Exactly the lines below starting at the line with "The height and" and ending at the line with "Task: Toggle the" are wanted, with both ends included. Leave out the pictures and add no other lines.

• [INPUT]:
------------------------

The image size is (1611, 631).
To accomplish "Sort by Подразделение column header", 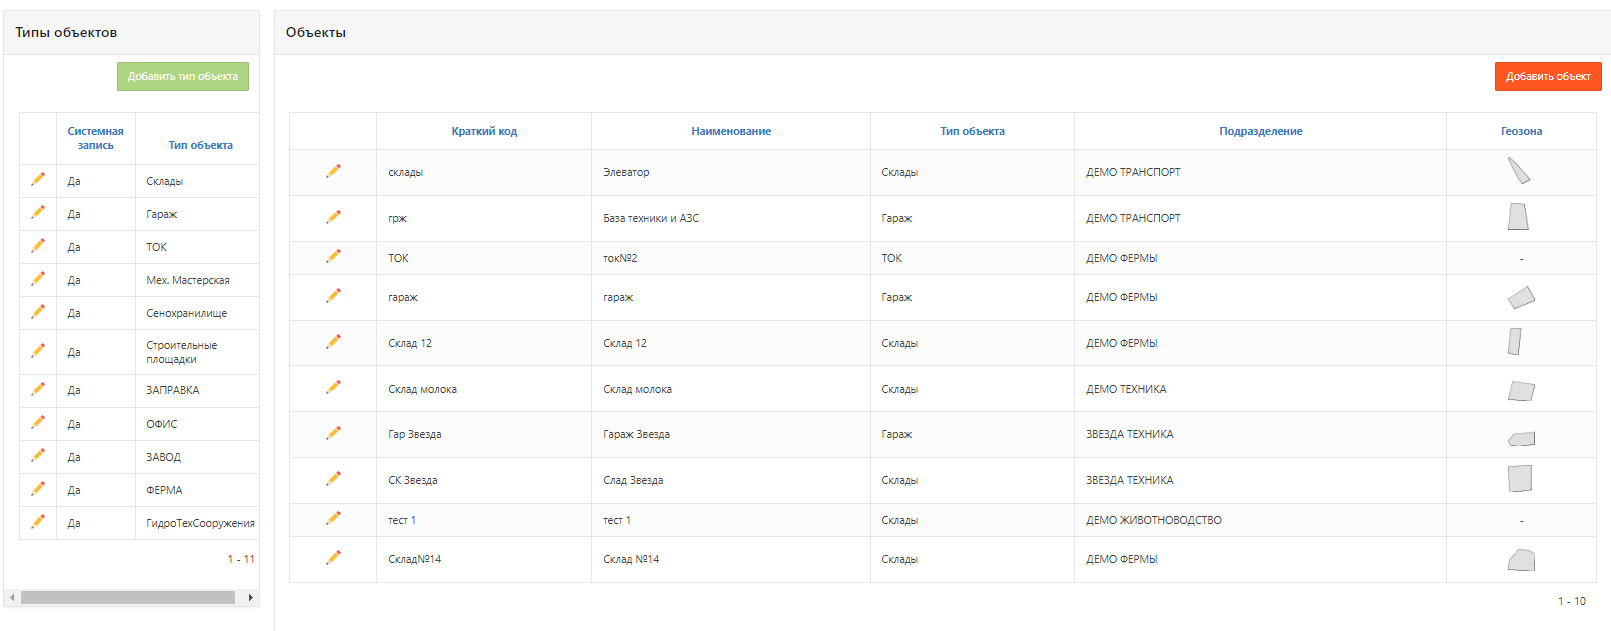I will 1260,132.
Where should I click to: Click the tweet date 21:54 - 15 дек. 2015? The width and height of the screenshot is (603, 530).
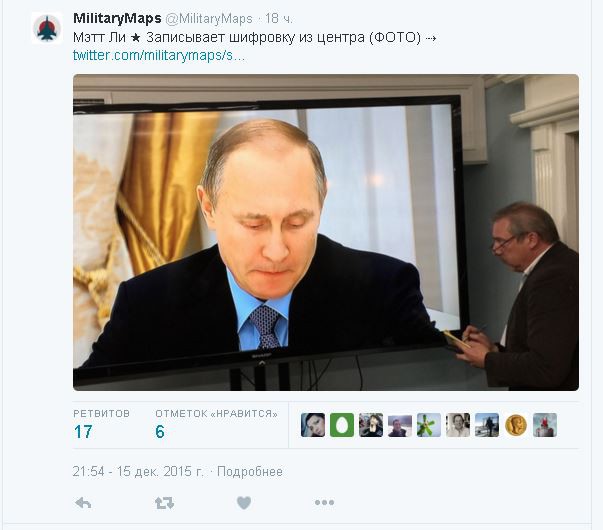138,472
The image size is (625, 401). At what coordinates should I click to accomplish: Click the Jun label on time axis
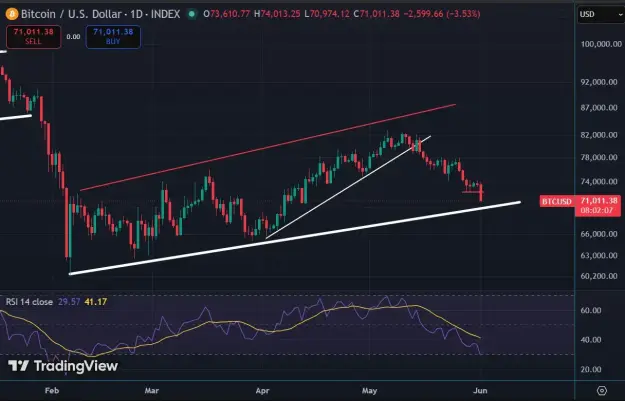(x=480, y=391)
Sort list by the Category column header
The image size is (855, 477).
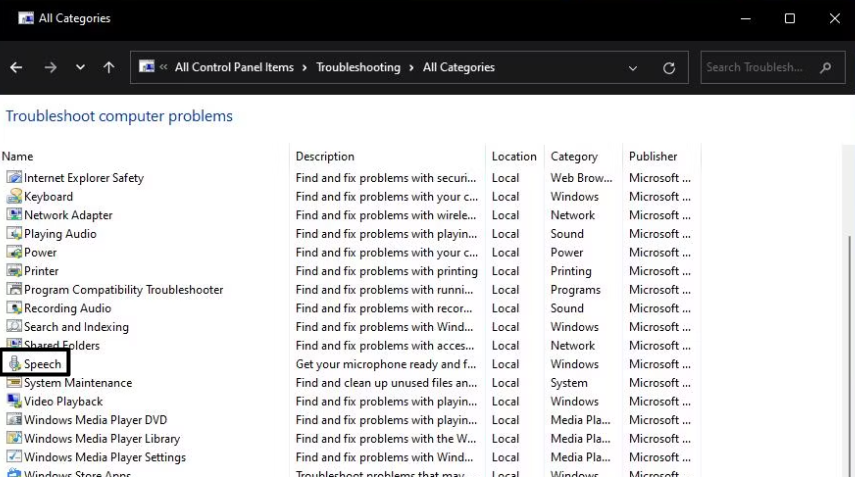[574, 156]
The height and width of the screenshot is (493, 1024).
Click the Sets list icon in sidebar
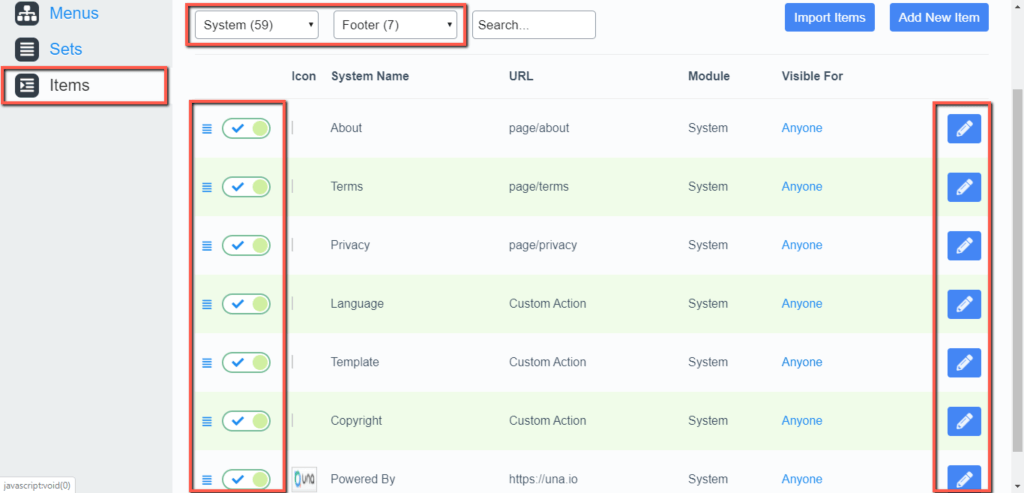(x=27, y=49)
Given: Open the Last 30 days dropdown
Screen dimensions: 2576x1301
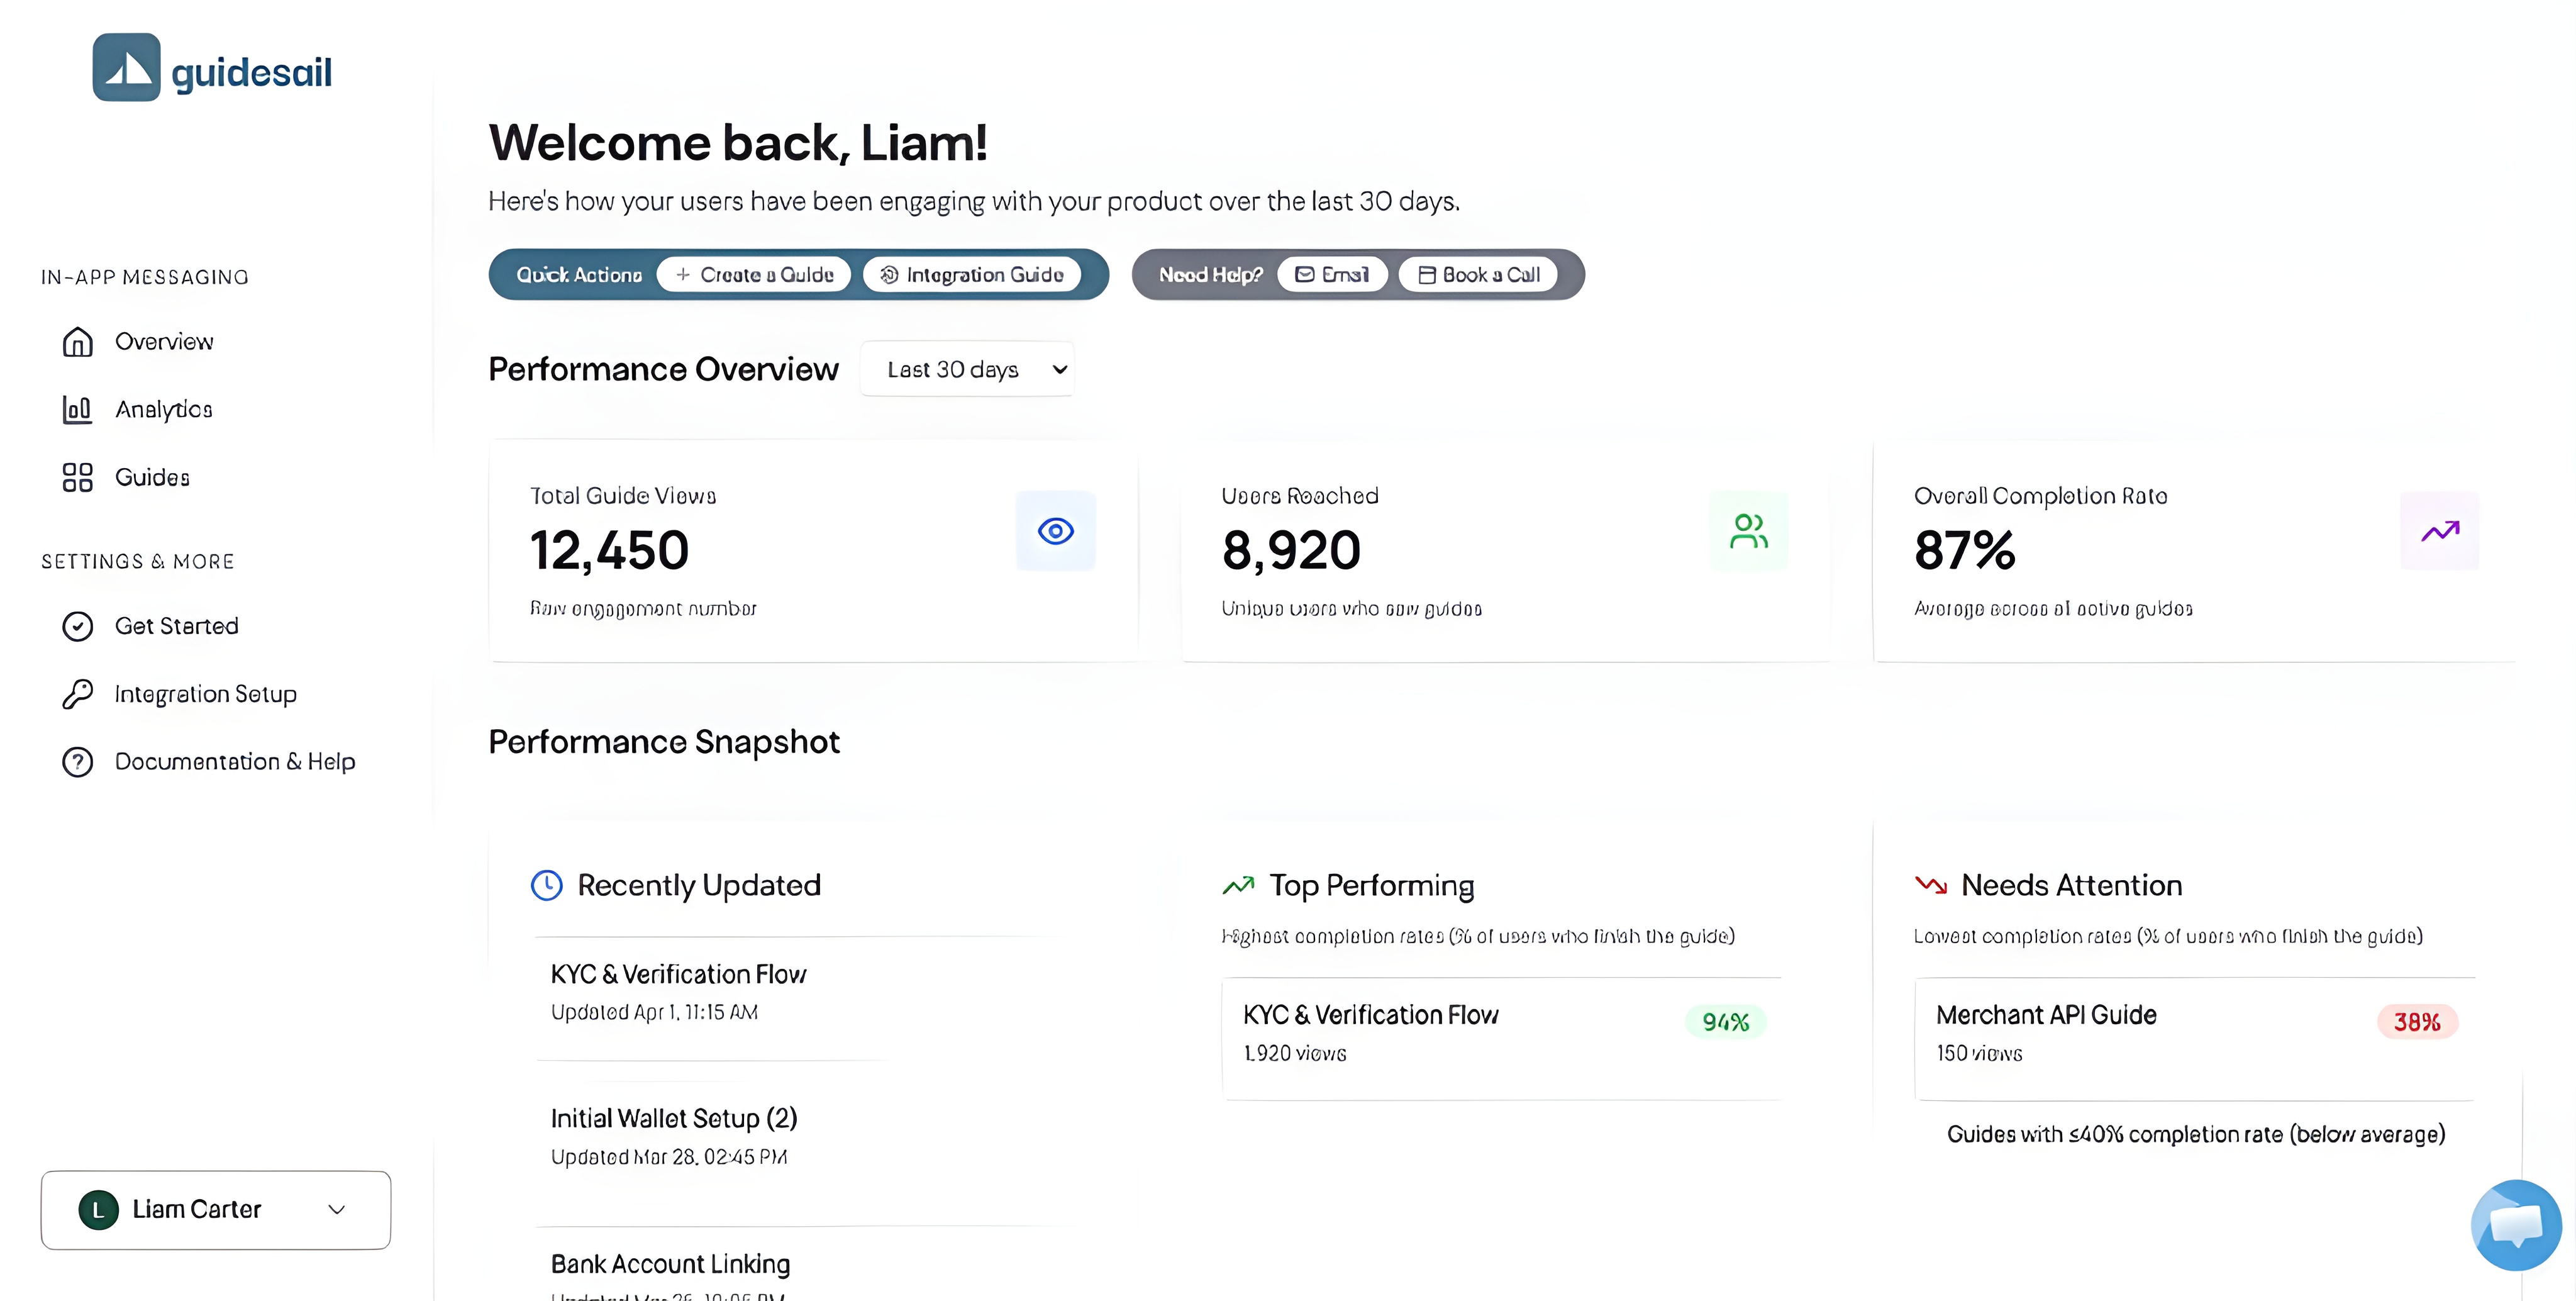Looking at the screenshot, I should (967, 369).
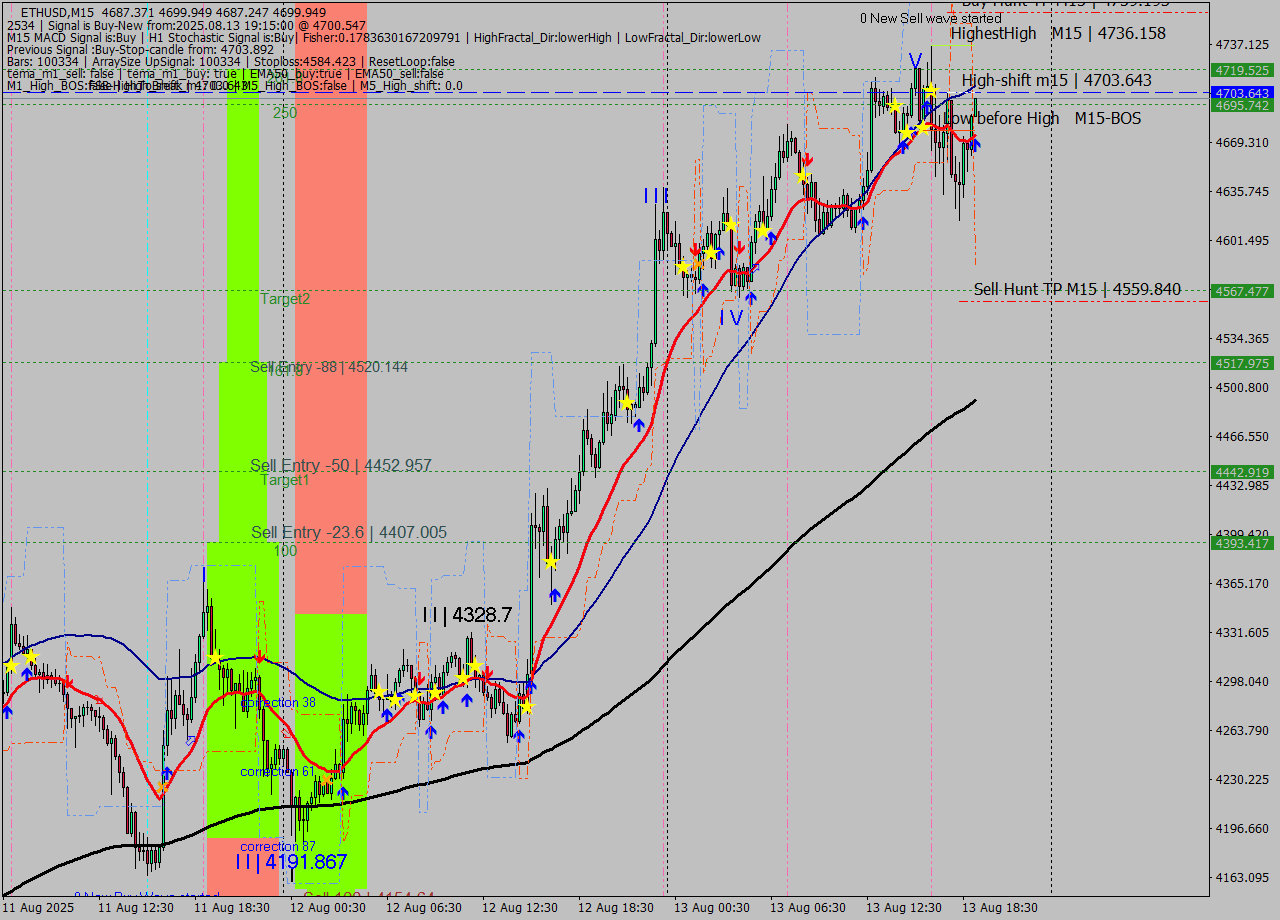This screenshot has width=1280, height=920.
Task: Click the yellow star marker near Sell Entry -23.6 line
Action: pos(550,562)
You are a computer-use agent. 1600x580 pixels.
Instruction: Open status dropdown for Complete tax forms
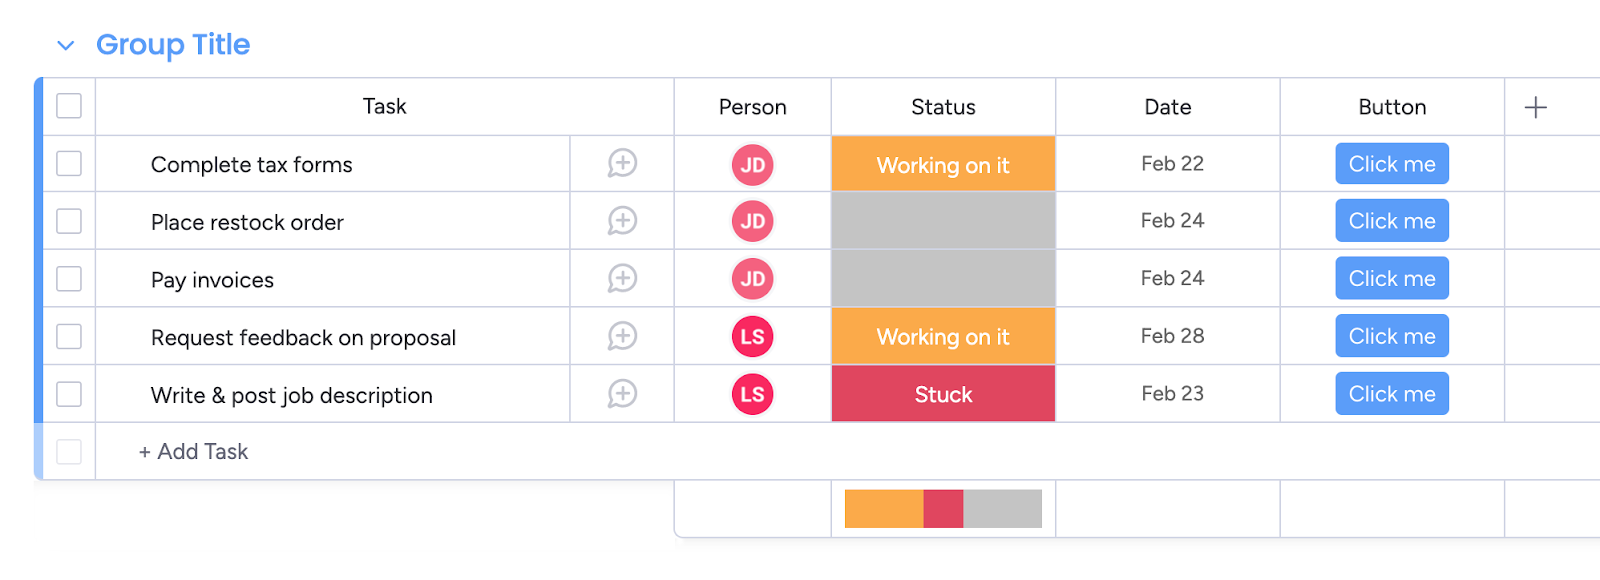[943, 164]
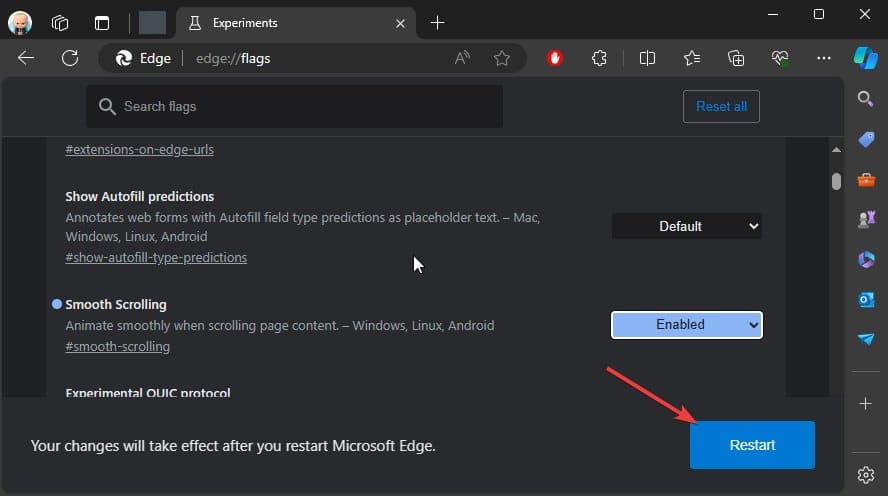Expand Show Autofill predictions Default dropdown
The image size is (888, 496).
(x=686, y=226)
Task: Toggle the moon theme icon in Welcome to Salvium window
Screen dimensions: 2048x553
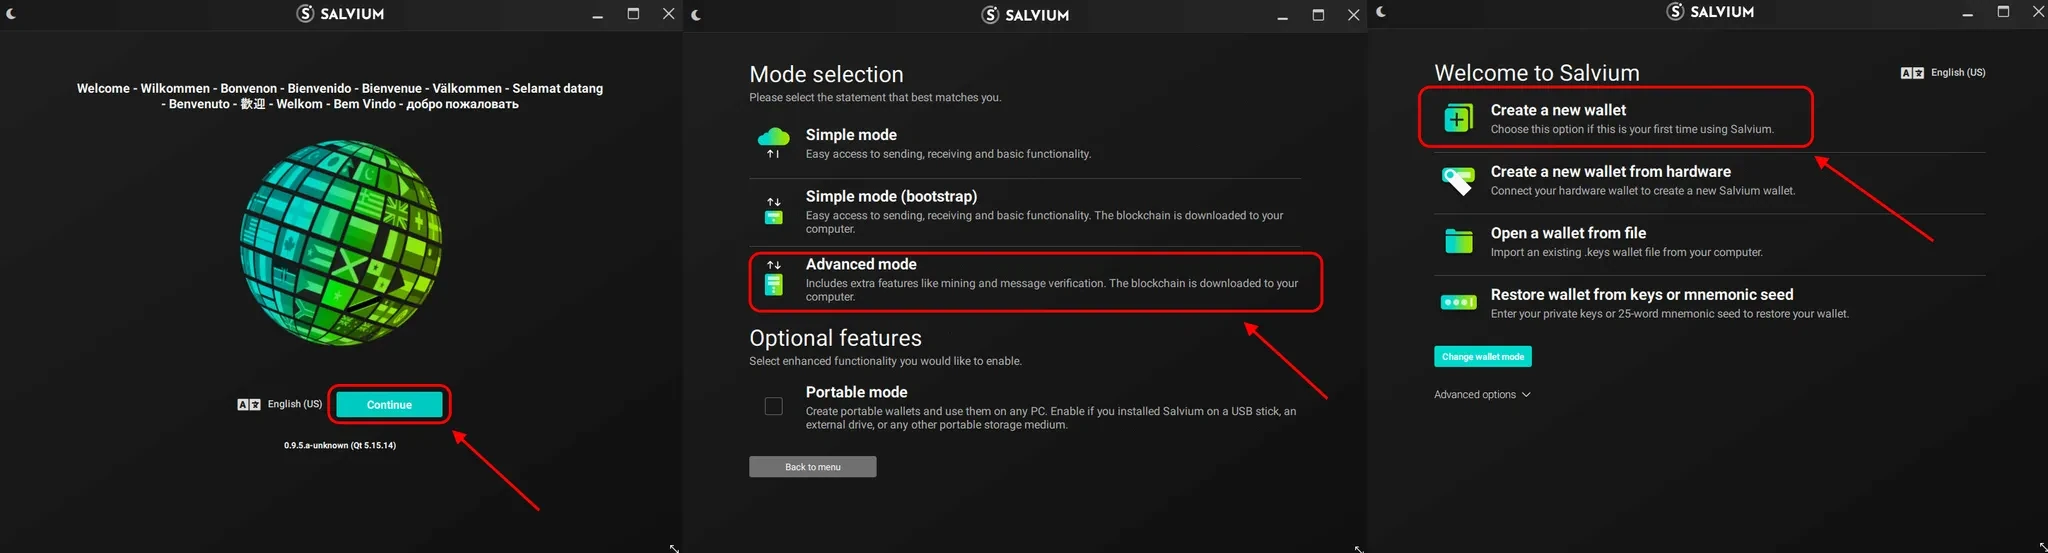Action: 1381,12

------------------------

• [WRITTEN SOLUTION]:
The height and width of the screenshot is (493, 1024).
Click the Sets list icon in sidebar
(x=27, y=49)
Given: Open the Last 30 days dropdown
Screen dimensions: 2576x1301
Looking at the screenshot, I should (967, 369).
This screenshot has width=1280, height=920.
Task: Click the yellow star marker near Sell Entry -23.6 line
Action: pos(550,562)
You are a computer-use agent. 1600x580 pixels.
Instruction: Open status dropdown for Complete tax forms
[943, 164]
Expand Show Autofill predictions Default dropdown
The image size is (888, 496).
(x=686, y=226)
Task: Toggle the moon theme icon in Welcome to Salvium window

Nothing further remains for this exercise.